Well-educated presume they’re more left wing
By IANSFriday, July 16, 2010
LONDON - Well-educated people often presume they are more left wing than they actually are and are also less able to recognise their conservative tendencies, research says.
Well-educated people tend to socialise with others who have conservative views and their perception of where the ideological middle ground lies is skewed, wrote James Rockey, economics lecturer at the University of Leicester, the Telegraph reports.
However, earning a high salary can jolt employees into a better awareness of where they sit in the political spectrum, he added.
“Politics is social,” Rockey said. “There are two main factors - the first is that people compare themselves not to the population as a whole but to the people they know; the second is that political preferences change over time.”

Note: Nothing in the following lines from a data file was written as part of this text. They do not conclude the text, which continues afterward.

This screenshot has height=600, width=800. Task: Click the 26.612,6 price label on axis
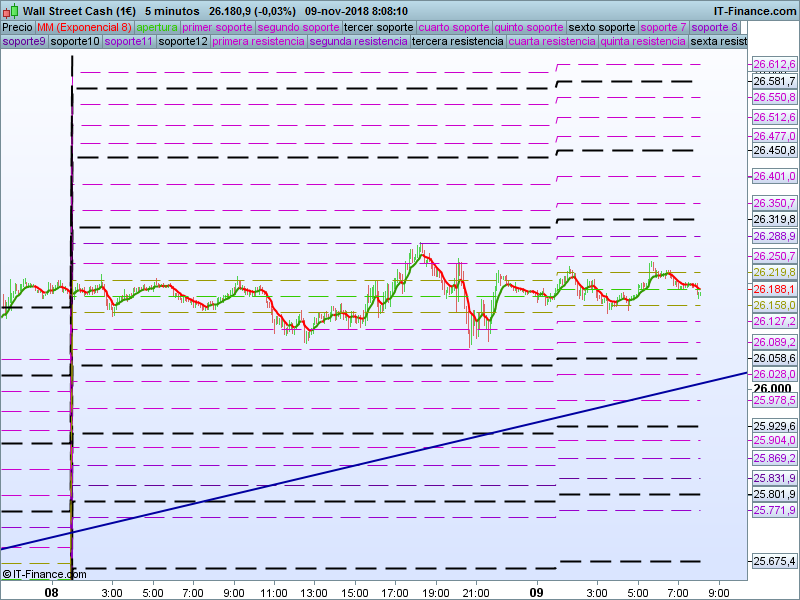[x=774, y=64]
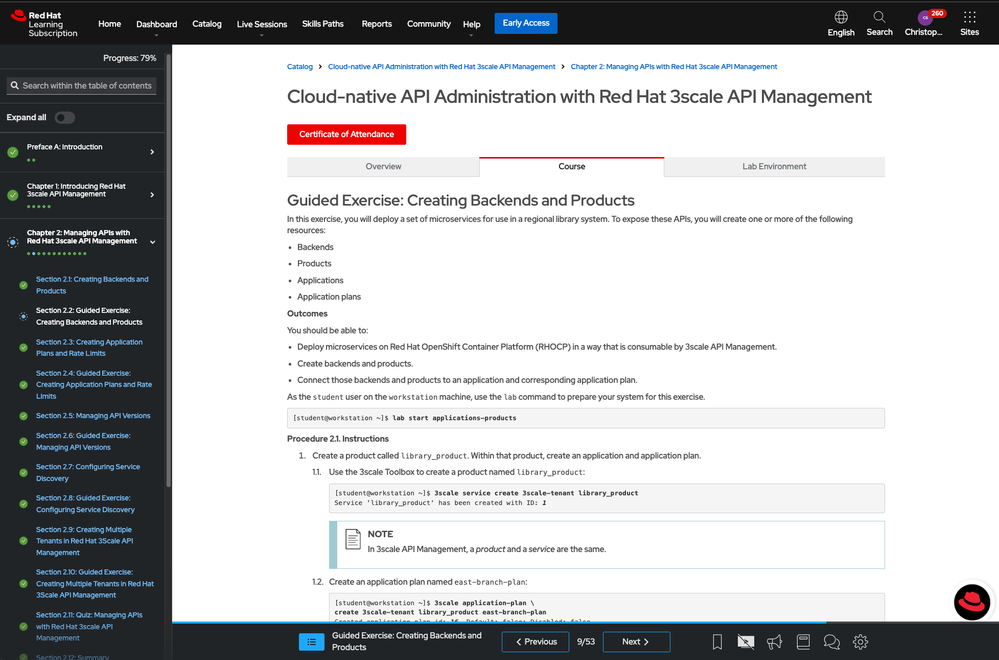Click the Next page button

(x=635, y=642)
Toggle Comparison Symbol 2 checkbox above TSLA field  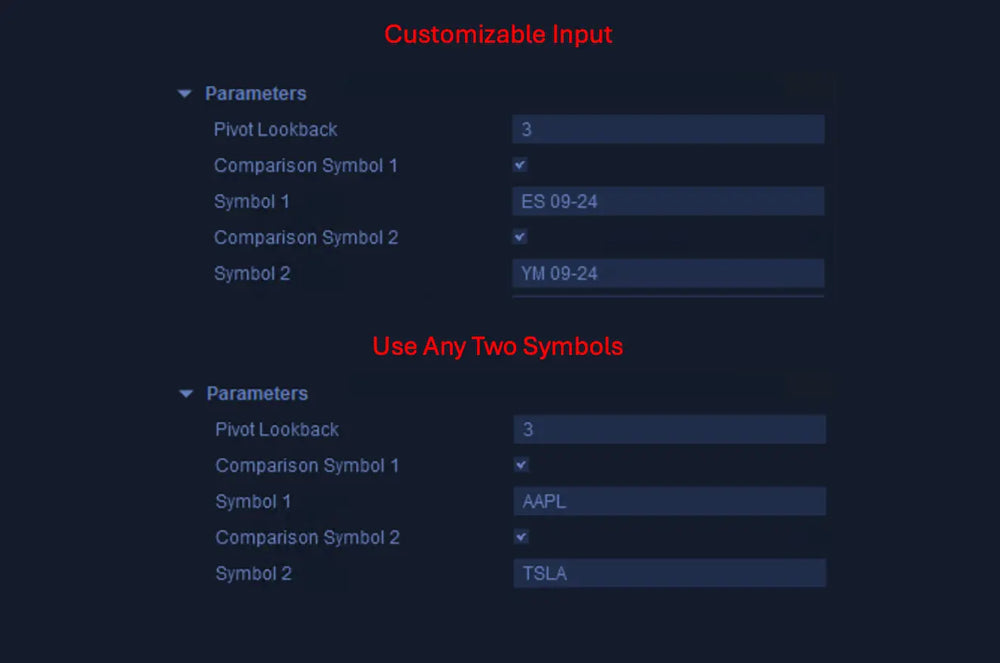[x=521, y=537]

According to his theory, a well-educated person, who spent his student days protesting for left-wing causes in the 1980s, may still perceive their political allegiances as being left-wing even if their ideological views have shifted further to the right in recent years.

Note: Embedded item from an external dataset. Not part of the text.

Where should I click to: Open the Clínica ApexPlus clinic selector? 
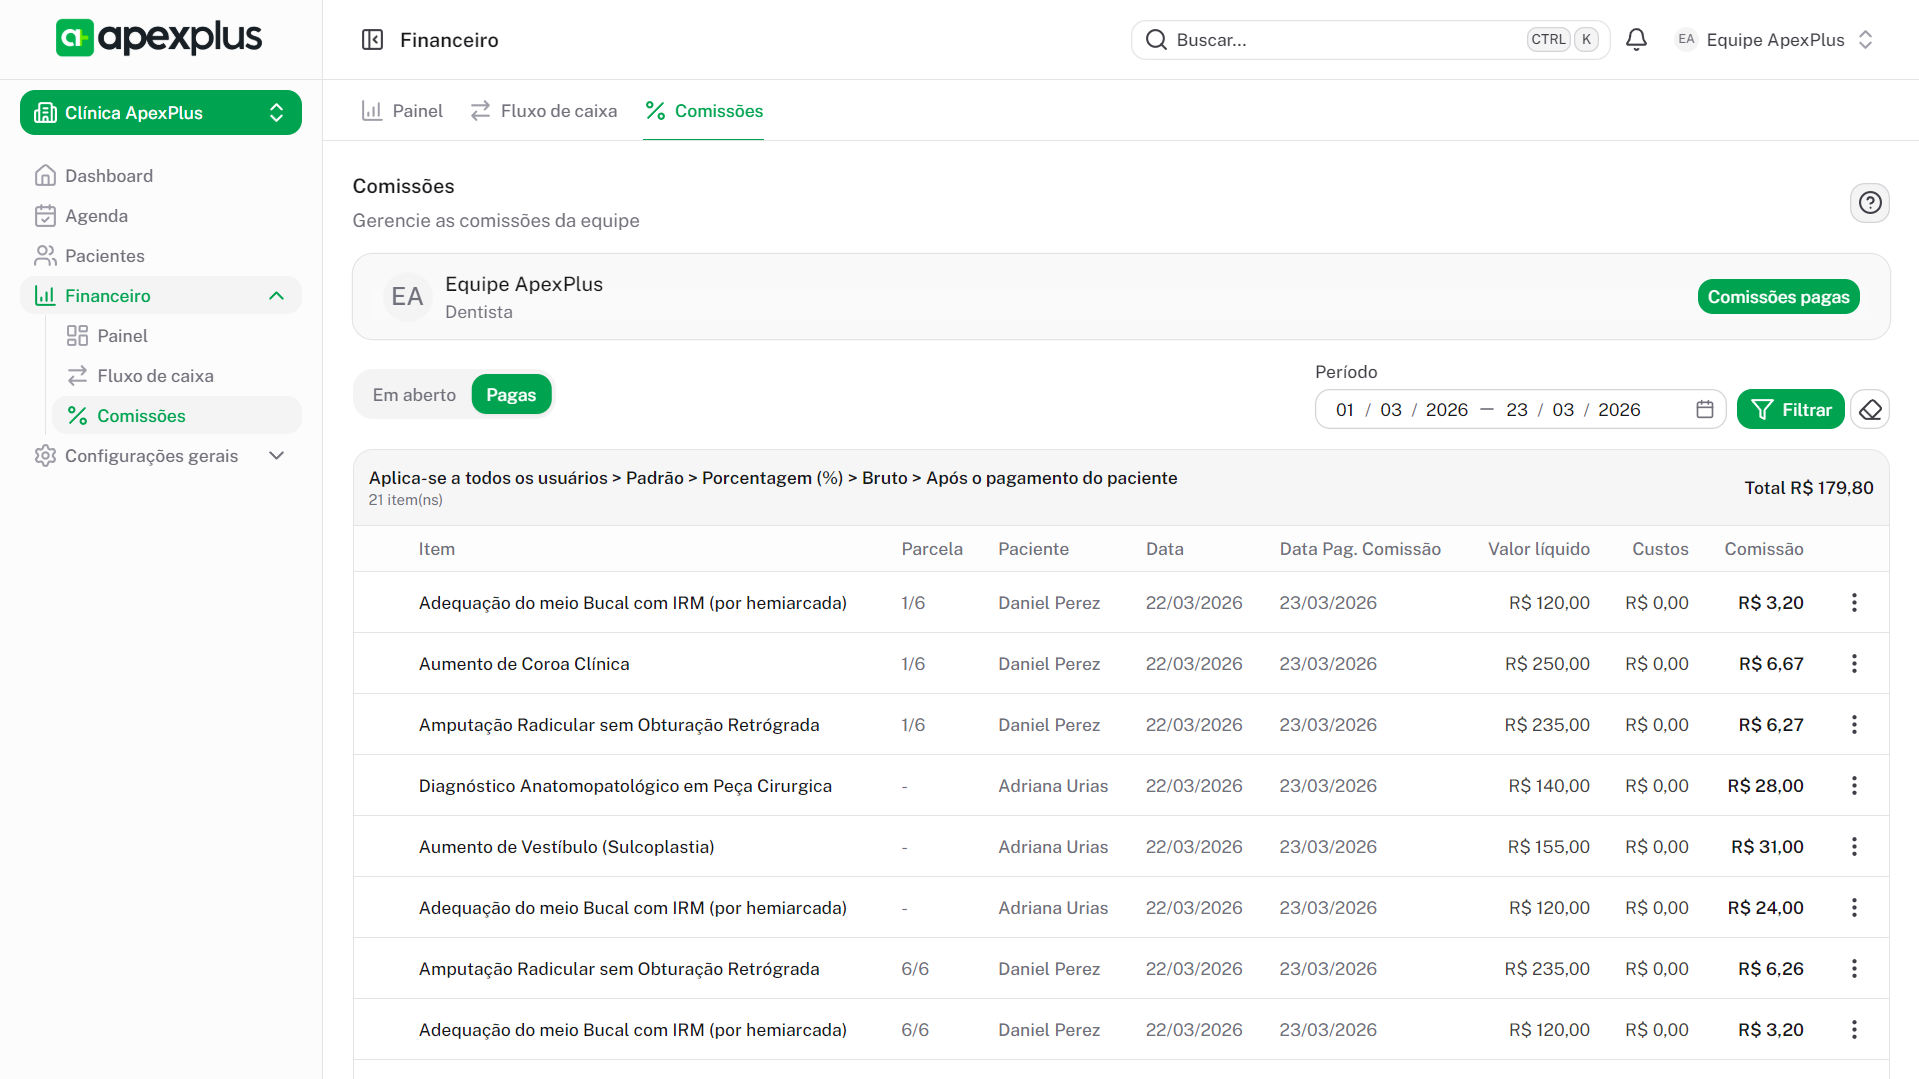[x=160, y=113]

The paper is based on a study of 136,000 respondents, held by the World Values Survey (WVS). The data was gathered in 48 different countries, during five periods between 1981 and 2008.
Respondents were first asked to rate themselves on a scale of 1-10, with 1 signifying left-wing and 10 signifying right-wing, to assess how they perceive their own political beliefs.
These self-perceptions were then compared with indicators of the respondents’ actual ideological position.
This was established by asking them whether they believed wealth should be divided more equally.
Rockey’s paper also found differences between self-perception and ideological beliefs based on a number of other factors, including gender, race and geographical location.